From my experience, OP, I'd say your expectations are too high.
I also disagree that the line of thought 'the onus to visit family and friends should be on the person who moved away' is a small-town mentality: I think it's fair.
Happily, at the moment we live in a tourist-destination in central Europe. So aside from me, DH and DD, there are lots of incentives for people to come here (free holiday, free accomodation, cheap and plentiful flights to UK). So we are inundated with visitors (which equals babysitters!), and have plenty of room to put them up, which is great.
However, my sister lives about 8 hours' drive/1 hour flight from close family and friends, but her city is not a place you'd visit for pleasure! So she has not had a fraction of the visitors I have had: the place you live in is possibly more responsible for visitors than a desire to see you!

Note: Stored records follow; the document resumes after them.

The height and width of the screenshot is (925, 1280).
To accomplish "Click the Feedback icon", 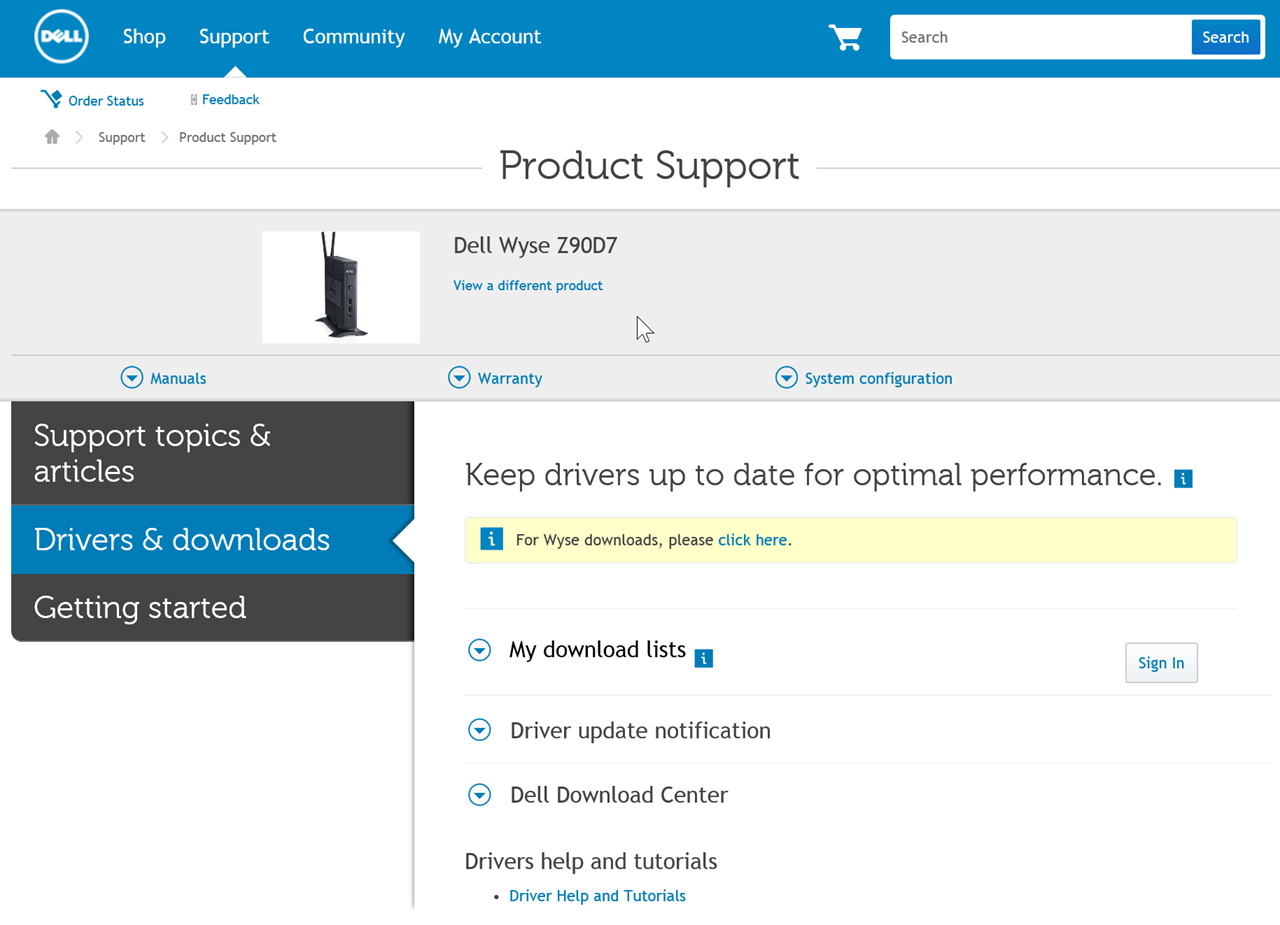I will (x=194, y=100).
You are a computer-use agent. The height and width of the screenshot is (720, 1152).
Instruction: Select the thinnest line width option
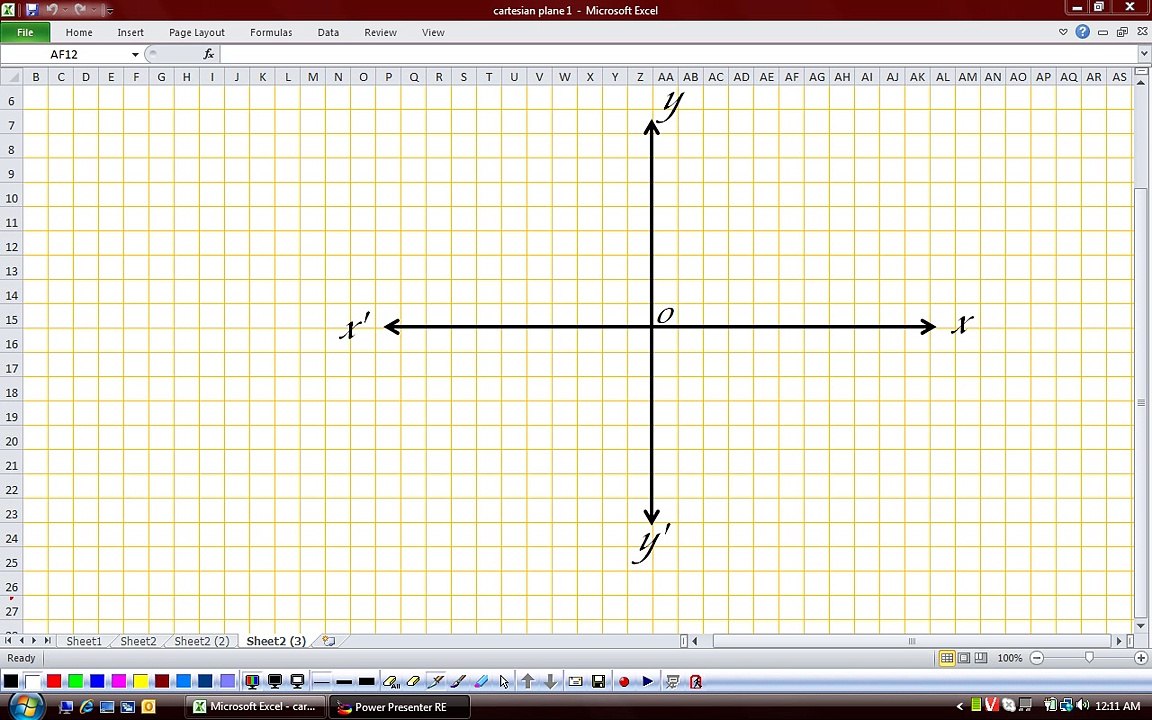322,682
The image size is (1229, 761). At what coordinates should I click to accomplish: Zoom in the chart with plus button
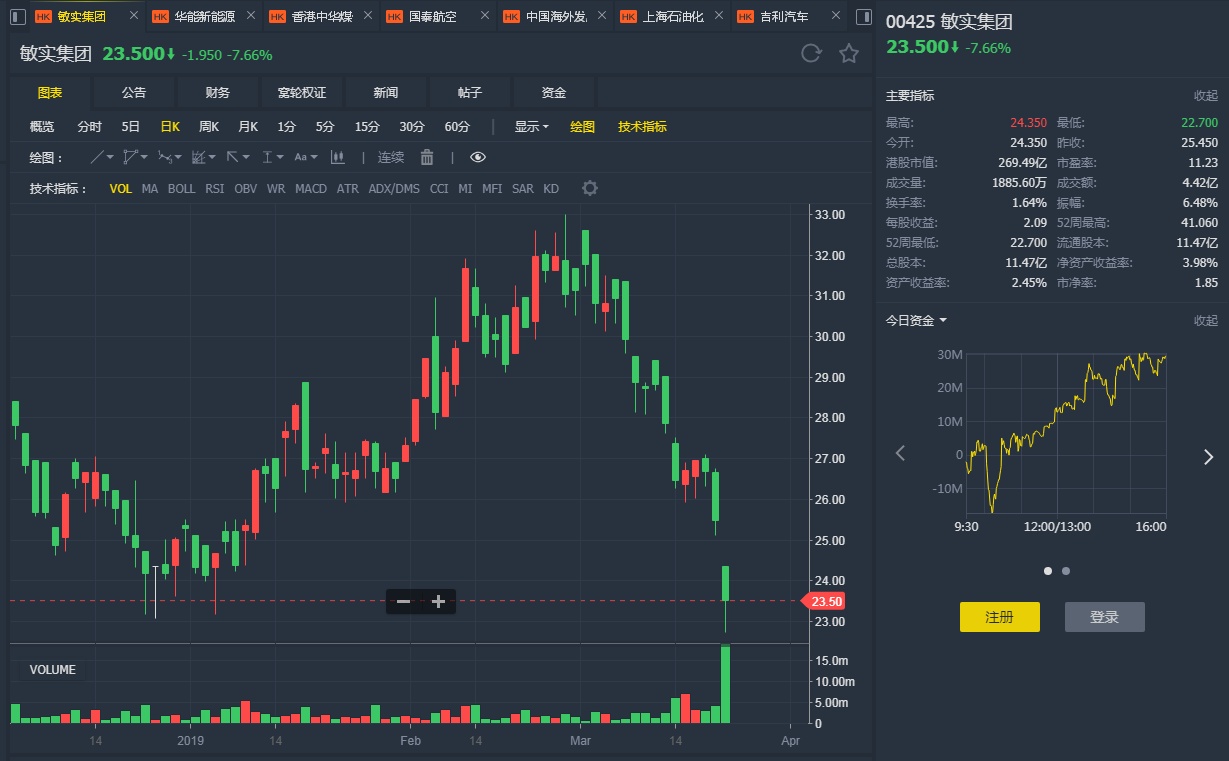[438, 601]
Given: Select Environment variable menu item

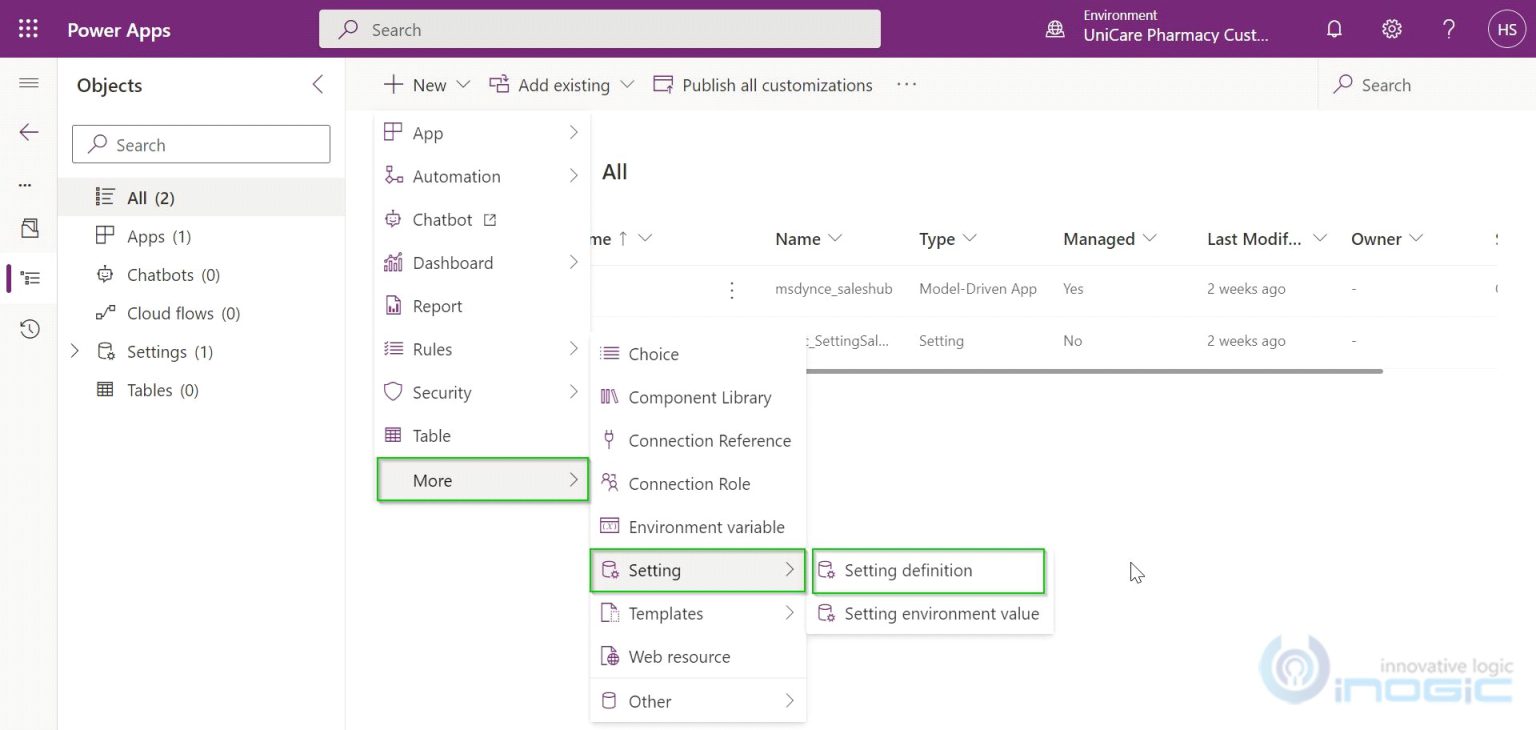Looking at the screenshot, I should [705, 527].
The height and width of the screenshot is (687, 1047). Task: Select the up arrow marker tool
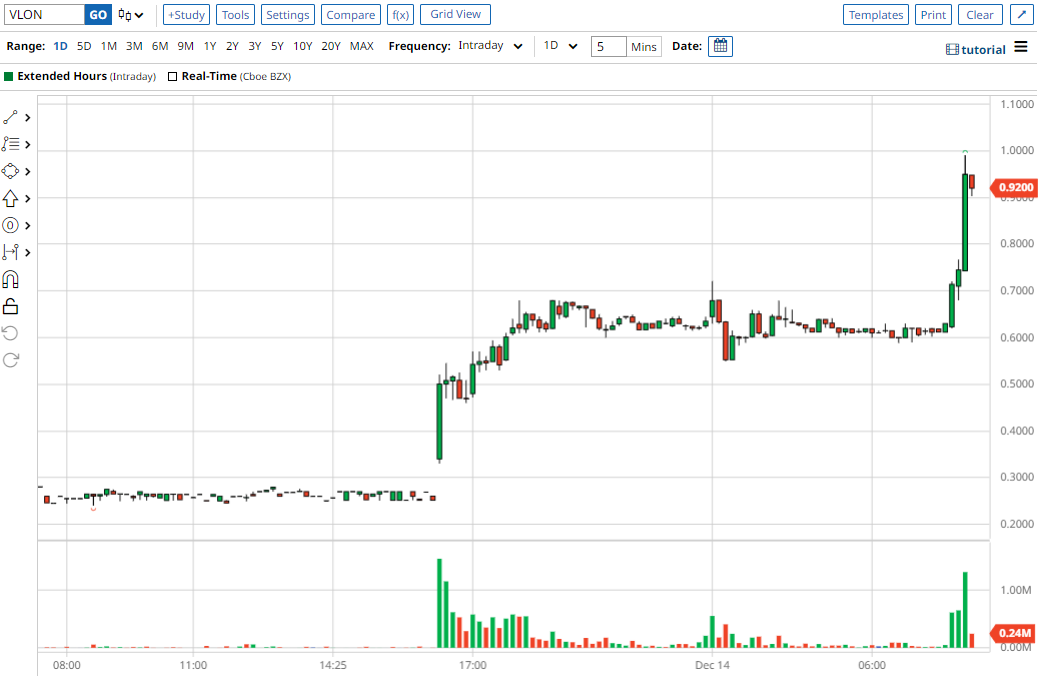11,198
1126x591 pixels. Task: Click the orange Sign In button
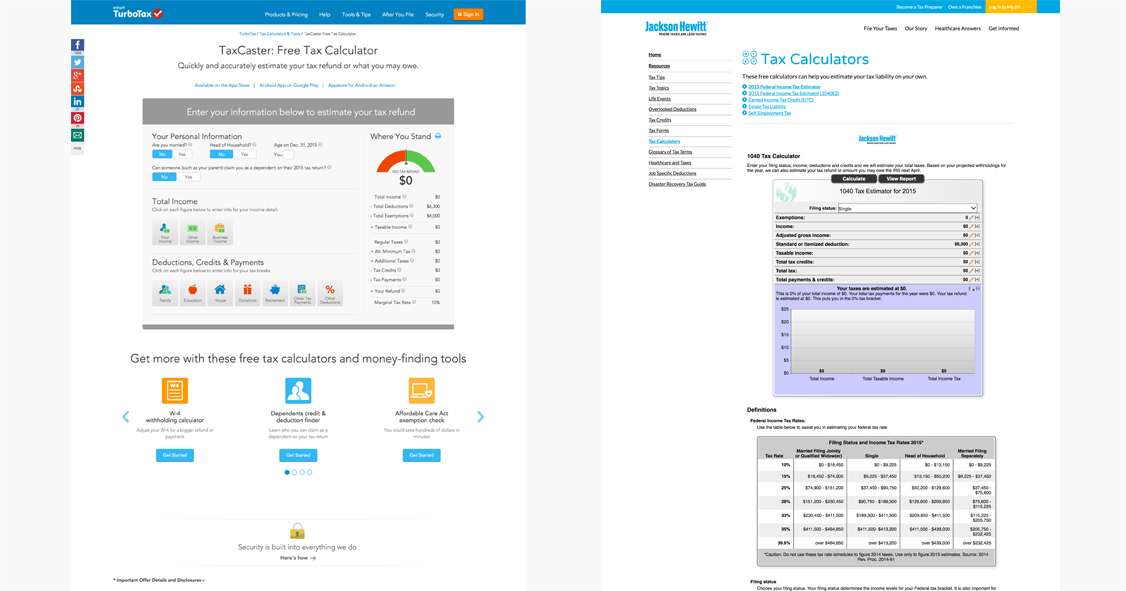pyautogui.click(x=468, y=14)
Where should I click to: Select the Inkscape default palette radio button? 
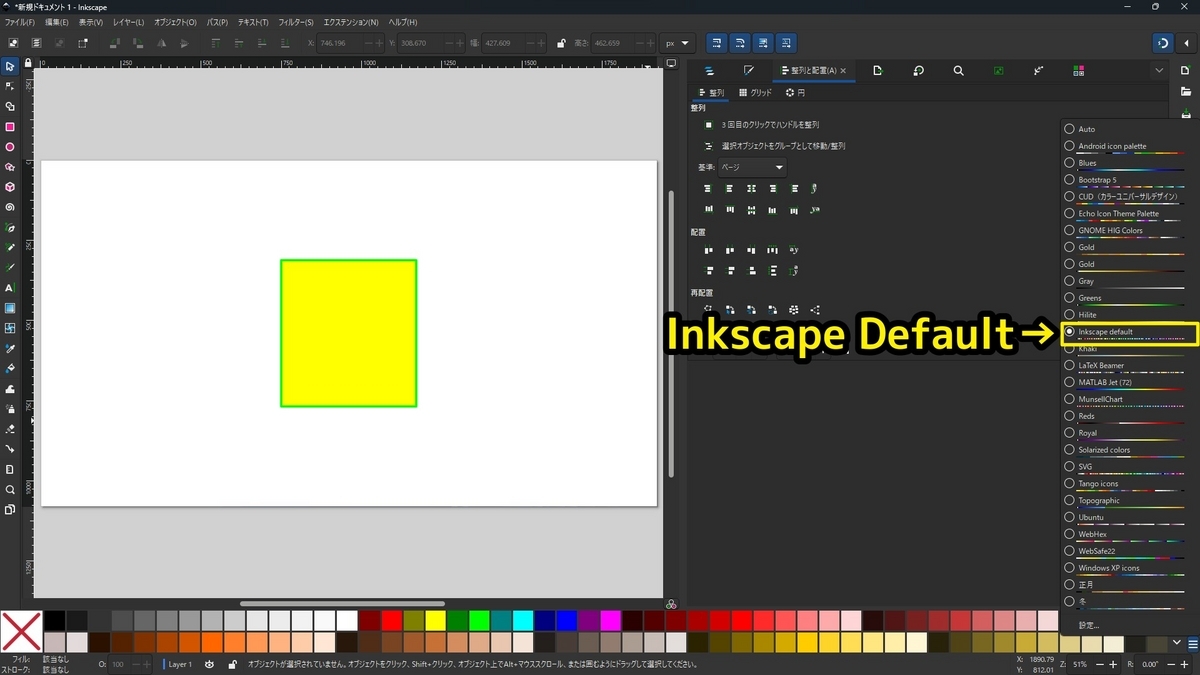[1070, 331]
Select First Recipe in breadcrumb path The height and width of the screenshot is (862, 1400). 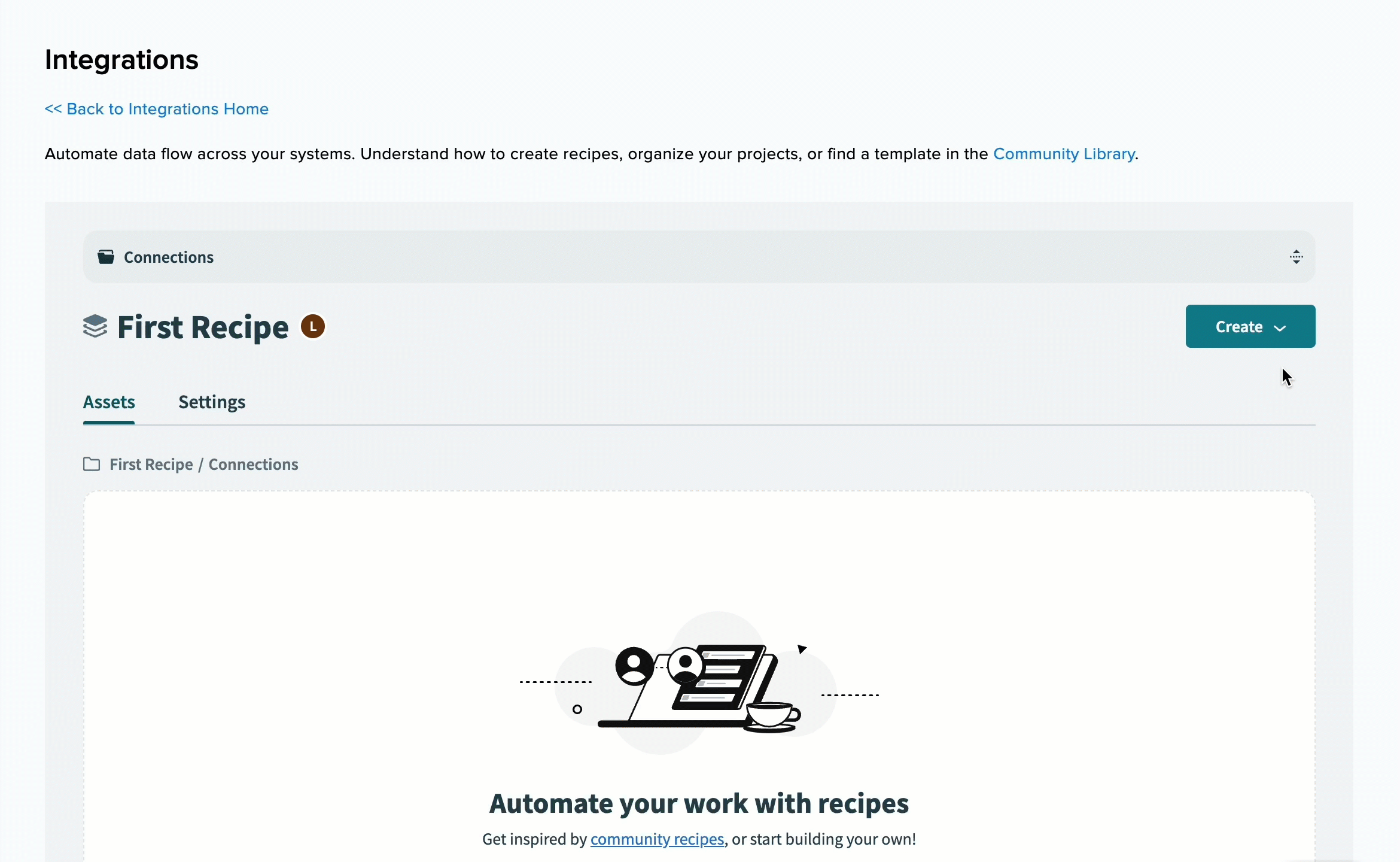(x=151, y=465)
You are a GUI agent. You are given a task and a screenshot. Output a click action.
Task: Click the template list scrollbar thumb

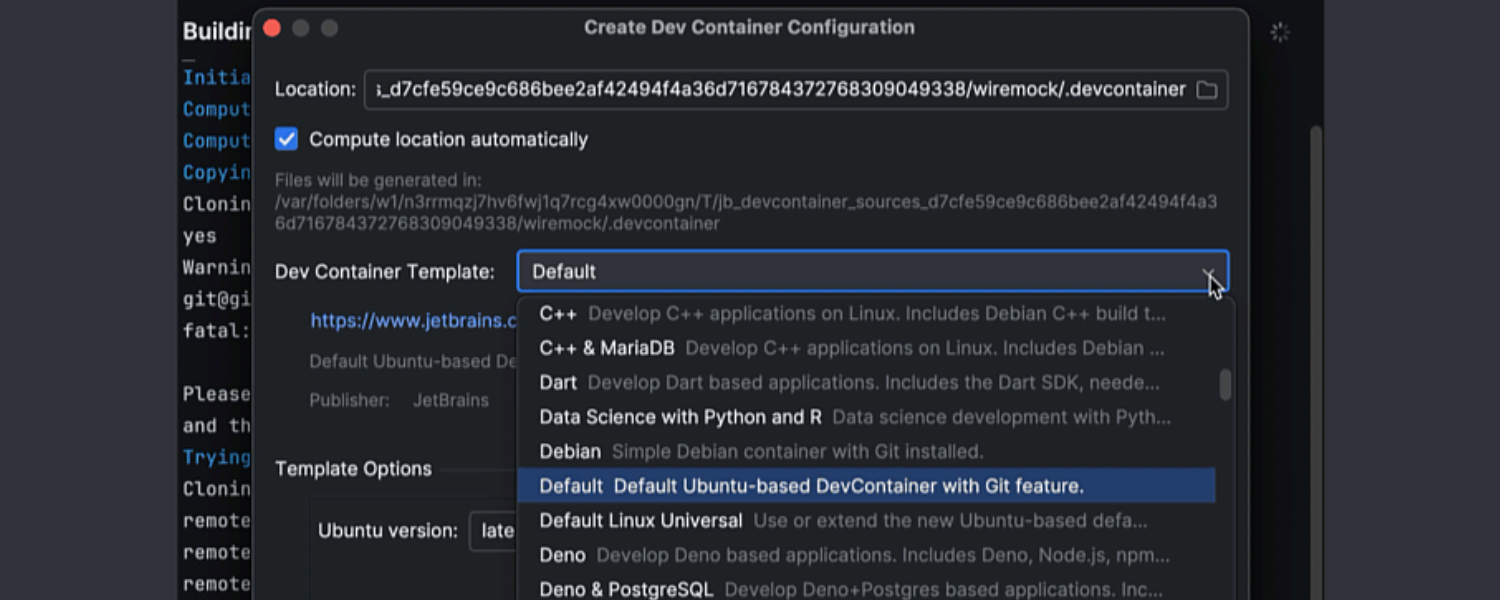[1225, 385]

Previously I lived in a war-torn African country that had one airline visiting per week, at a cost of £1k return from the UK, if you managed to get a visa. My brother and sister did make an intrepid journey out to stay, but I would never have expected anyone else to of course.
In between these examples, DH's father lives in Australia - he and his partner emigrated seven years ago. We've been to visit once in this time, and DH's father generously paid for our flights are we were skint graduates at the time. They've been over to see us about four times, including for our wedding, and last year to meet their granddaughter. They'd love us to visit them, but the cost of return flights for three, the unappealing long flight, the jetlag at the other end and the time off work to make a worthwhile trip has stopped us going so far. At 18 months dd is too young to appreciate Australia too.
Instead, we're paying half of their airfare for another visit next year. It's easier for Mohammed to come to the mountain and all that...
When I look at future postings (we have to move every four years with our jobs), I take most account of desirability of the location to potential visitors, flight links to the UK and cost of flights, and the size of house we'd be able to live in for putting people up.
Eg, if we were to go back to Africa, I'd probably only choose somewhere like Nairobi or Dar es Salaam (next to Zanzibar), or Cape Town. But for now I'd rather stay in Europe with those Easyjet links.
As for phone calls: skype is the only answer I'm afraid, but I do twice as much calling and emailing than the people back home. Such is the downside of moving away.